Looking to Enhance your Curriculum? Take a Walk Through Your School’s Neighborhood with Us
Natalie Mayer and Margaret Smith, Friends Select School (PA)

Are you an educator who strives to create more experiential learning? Do you enjoy finding ways to make content more relevant? If so, you are like us—two educators at Friends Select School— who enjoy pushing the boundaries of teaching and learning. Over the years, we have discovered a plentiful and priceless resource that your school also has—a neighborhood. Whether urban, suburban, or rural, your neighborhood provides powerful lenses through which you can teach. We have found our lens in the city of Philadelphia, and we’d like to help you find yours too.

Scaffolding Leadership Development in Friends Schools
Meredith Godley and Chris KImberly, Moorestown Friends School (NJ)
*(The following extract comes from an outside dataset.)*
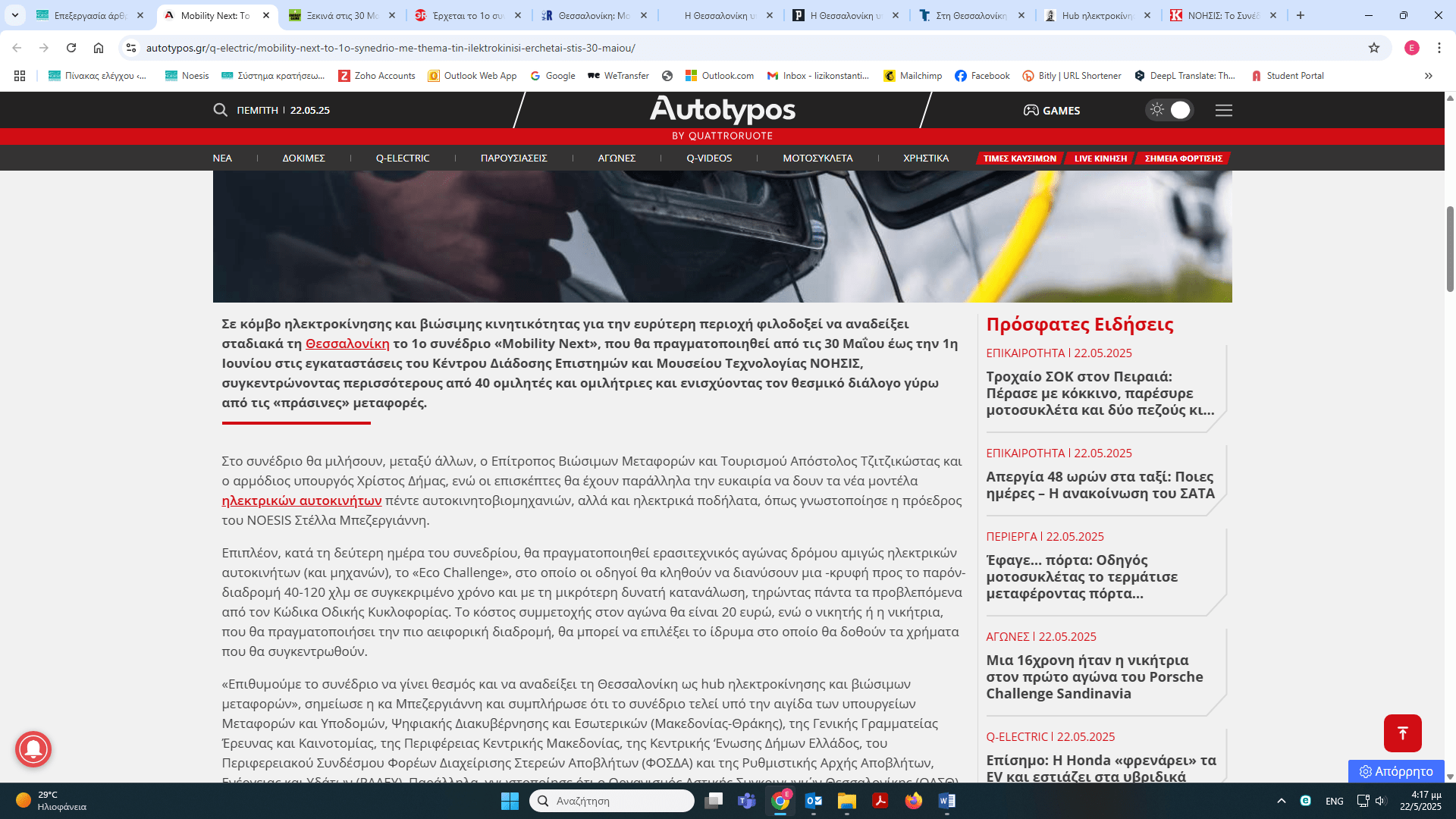1456x819 pixels.
Task: Click the red notification bell icon
Action: (x=33, y=749)
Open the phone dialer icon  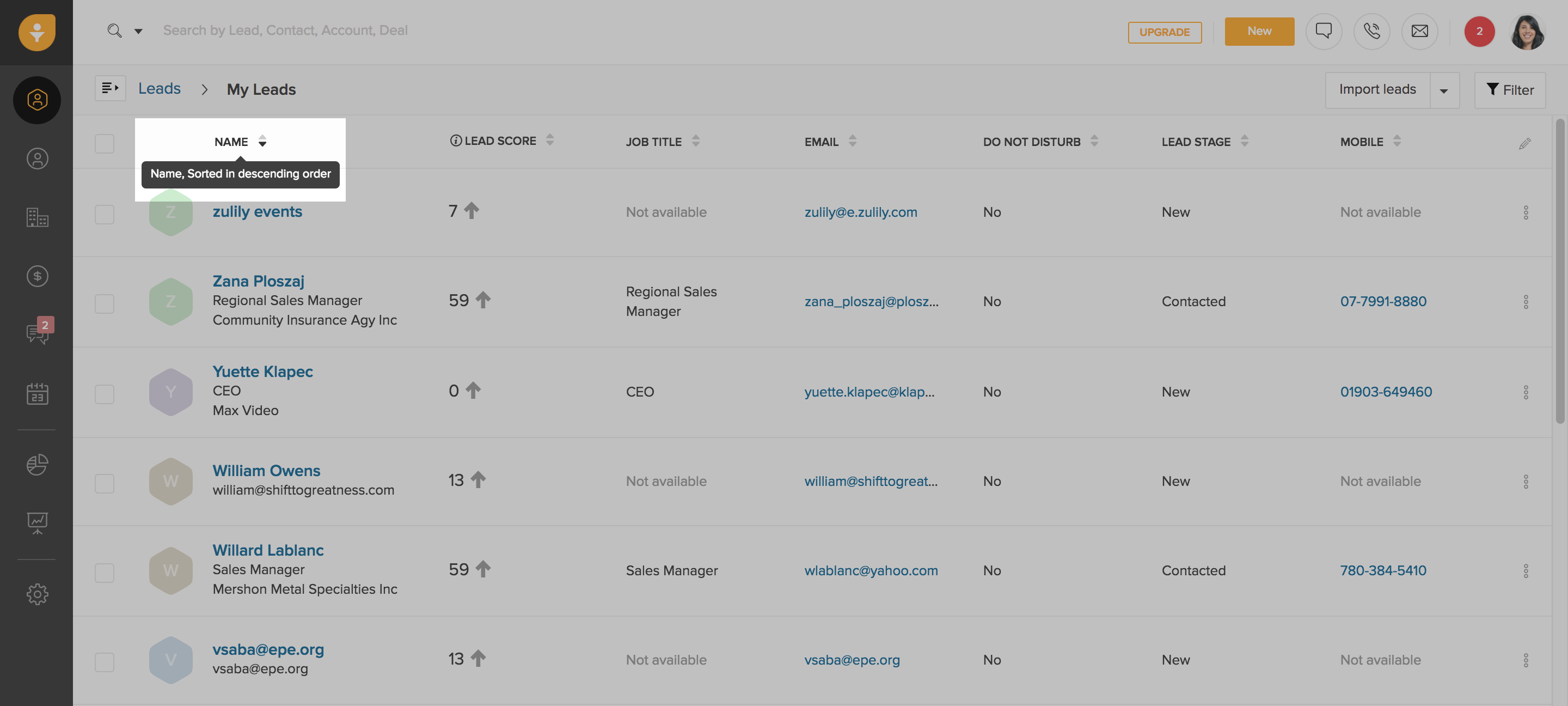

Student leadership plays a critical role in our high school programs, but how do you cultivate this skillset/mindset among students? In this session, you will discover how carefully scaffolded experiences in the ninth through 12th grades can foster critical skills and student self-awareness. Come ready to assume the role of student and engage in self-assessment, interactive simulations, and thoughtful reflection. Together we’ll explore the ways we can teach leadership to high school students of all ages. We will model activities and programming from our ninth and 12th grade Peer Leadership Program and 10th grade leadership course.

Creating Inclusive Environments for Transgender and NonBinary Students in Middle and Lower Schools 
Kimberly Clarkson, Moorestown Friends School (NJ), Kiri Harris, Greene Street Friends School PA), Rachel Kane, Sidwell Friends School (DC), and Betsy Torg, Friends Council on Education 

You consider your school to be an inclusive space, but you want to do better with supporting transgender and non-binary students in your lower and middle schools. Where do you start, and what can your school do to include students of all gender identities? What are the first steps, how do you educate your faculty and community, and what role can students play in these efforts? How can you respond effectively to resistance and pushback? In this workshop, the Friends Council on Education brings you a panel of experienced Friends school educators to share their extensive work in creating safe and supportive environments.

Benefit Models and Faculty Retention and Recruitment Priorities
Christine Saunders, Friends Academy (NY)

Compensation and benefits are the leading costs for employers and, in independent schools, these costs usually account for 75-85% of operating expenses. See how the benefit priorities of multiple generations of faculty influence the structure and cost of benefits for independent schools.

Change Management in School Leadership
Chris Singler, Friends Select School (PA_

Independent schools have differentiated themselves by providing mission-driven programs, student-centered learning initiatives, and competitive salaries and benefits. Is it enough? Through action research, we have gathered data on how school leaders are responding to immediate challenges with an eye on the long-term viability of their schools.

Am I Lost or Am I Searching? Reflective Exercises for Journeys of Transition
Shu Shu Costa, Moorestown Friends School (NJ); Deborra Sines Pancoe, Friends Council on Education

If you’re embarking on a transition or just dreaming of “what ifs,” this workshop will help change those moments of doubt into fertile, life-changing reflection when you ask searching questions that really matter: Who do I want to be? What is my authentic voice? What truly calls to me? Drawing on the work and wisdom of educators and poets Parker Palmer, Judy Brown, David Whyte, and even Confucius, this workshop will use guided, personal reflection in partnership with thoughtful, small-group conversation to help you listen carefully to your inner self and shift your mindset from “lost” to “searching.”